● **Exercise data**:
__________________________________________________
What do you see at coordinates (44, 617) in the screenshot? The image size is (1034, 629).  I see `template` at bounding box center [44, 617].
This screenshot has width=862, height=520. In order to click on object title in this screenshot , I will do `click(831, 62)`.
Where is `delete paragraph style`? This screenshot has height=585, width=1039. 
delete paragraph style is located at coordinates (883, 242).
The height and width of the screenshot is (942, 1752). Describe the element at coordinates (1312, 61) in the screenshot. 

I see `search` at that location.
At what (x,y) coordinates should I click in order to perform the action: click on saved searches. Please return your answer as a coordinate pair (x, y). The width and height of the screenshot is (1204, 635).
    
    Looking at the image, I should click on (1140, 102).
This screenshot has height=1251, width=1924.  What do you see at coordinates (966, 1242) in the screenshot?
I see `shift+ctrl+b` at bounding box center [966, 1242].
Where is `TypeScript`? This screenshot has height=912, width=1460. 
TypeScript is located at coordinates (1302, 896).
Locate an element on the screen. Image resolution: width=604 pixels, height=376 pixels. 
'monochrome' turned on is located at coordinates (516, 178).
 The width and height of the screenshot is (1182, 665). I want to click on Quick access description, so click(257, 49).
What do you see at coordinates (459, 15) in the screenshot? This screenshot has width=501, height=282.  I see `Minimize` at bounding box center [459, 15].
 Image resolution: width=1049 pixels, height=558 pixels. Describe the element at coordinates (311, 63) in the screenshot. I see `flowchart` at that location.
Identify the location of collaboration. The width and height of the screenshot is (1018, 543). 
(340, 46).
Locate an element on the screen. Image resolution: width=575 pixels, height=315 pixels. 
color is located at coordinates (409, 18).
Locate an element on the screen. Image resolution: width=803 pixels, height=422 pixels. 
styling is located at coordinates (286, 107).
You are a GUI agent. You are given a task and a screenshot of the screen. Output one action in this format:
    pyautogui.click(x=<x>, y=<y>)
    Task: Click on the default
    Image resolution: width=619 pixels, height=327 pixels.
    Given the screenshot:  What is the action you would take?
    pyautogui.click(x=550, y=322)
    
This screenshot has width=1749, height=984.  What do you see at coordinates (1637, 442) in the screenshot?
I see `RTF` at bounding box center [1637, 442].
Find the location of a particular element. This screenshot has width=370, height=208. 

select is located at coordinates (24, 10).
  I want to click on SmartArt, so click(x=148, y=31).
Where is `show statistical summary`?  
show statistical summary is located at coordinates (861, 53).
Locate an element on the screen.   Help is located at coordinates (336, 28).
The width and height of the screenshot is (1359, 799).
__________________________________________________
Rewrite all of the rows above as a JSON list of strings, one string per line, omitting blank lines.

● **Answer in full**:
[
  "What do you see at coordinates (44, 617) in the screenshot? The image size is (1034, 629).  I see `template` at bounding box center [44, 617].",
  "This screenshot has width=862, height=520. In order to click on object title in this screenshot , I will do `click(831, 62)`.",
  "Where is `delete paragraph style`? This screenshot has height=585, width=1039. ",
  "delete paragraph style is located at coordinates (883, 242).",
  "The height and width of the screenshot is (942, 1752). Describe the element at coordinates (1312, 61) in the screenshot. ",
  "I see `search` at that location.",
  "At what (x,y) coordinates should I click in order to perform the action: click on saved searches. Please return your answer as a coordinate pair (x, y). The width and height of the screenshot is (1204, 635).",
  "    Looking at the image, I should click on (1140, 102).",
  "This screenshot has height=1251, width=1924.  What do you see at coordinates (966, 1242) in the screenshot?",
  "I see `shift+ctrl+b` at bounding box center [966, 1242].",
  "Where is `TypeScript`? This screenshot has height=912, width=1460. ",
  "TypeScript is located at coordinates (1302, 896).",
  "Locate an element on the screen. Image resolution: width=604 pixels, height=376 pixels. ",
  "'monochrome' turned on is located at coordinates (516, 178).",
  " The width and height of the screenshot is (1182, 665). I want to click on Quick access description, so click(257, 49).",
  "What do you see at coordinates (459, 15) in the screenshot? This screenshot has width=501, height=282.  I see `Minimize` at bounding box center [459, 15].",
  " Image resolution: width=1049 pixels, height=558 pixels. Describe the element at coordinates (311, 63) in the screenshot. I see `flowchart` at that location.",
  "Identify the location of collaboration. The width and height of the screenshot is (1018, 543). ",
  "(340, 46).",
  "Locate an element on the screen. Image resolution: width=575 pixels, height=315 pixels. ",
  "color is located at coordinates (409, 18).",
  "Locate an element on the screen. Image resolution: width=803 pixels, height=422 pixels. ",
  "styling is located at coordinates (286, 107).",
  "You are a GUI agent. You are given a task and a screenshot of the screen. Output one action in this format:",
  "    pyautogui.click(x=<x>, y=<y>)",
  "    Task: Click on the default",
  "    Image resolution: width=619 pixels, height=327 pixels.",
  "    Given the screenshot:  What is the action you would take?",
  "    pyautogui.click(x=550, y=322)",
  "This screenshot has width=1749, height=984.  What do you see at coordinates (1637, 442) in the screenshot?",
  "I see `RTF` at bounding box center [1637, 442].",
  "Find the location of a particular element. This screenshot has width=370, height=208. ",
  "select is located at coordinates (24, 10).",
  "  I want to click on SmartArt, so click(x=148, y=31).",
  "Where is `show statistical summary`?  ",
  "show statistical summary is located at coordinates (861, 53).",
  "Locate an element on the screen.   Help is located at coordinates (336, 28).",
  "The width and height of the screenshot is (1359, 799)."
]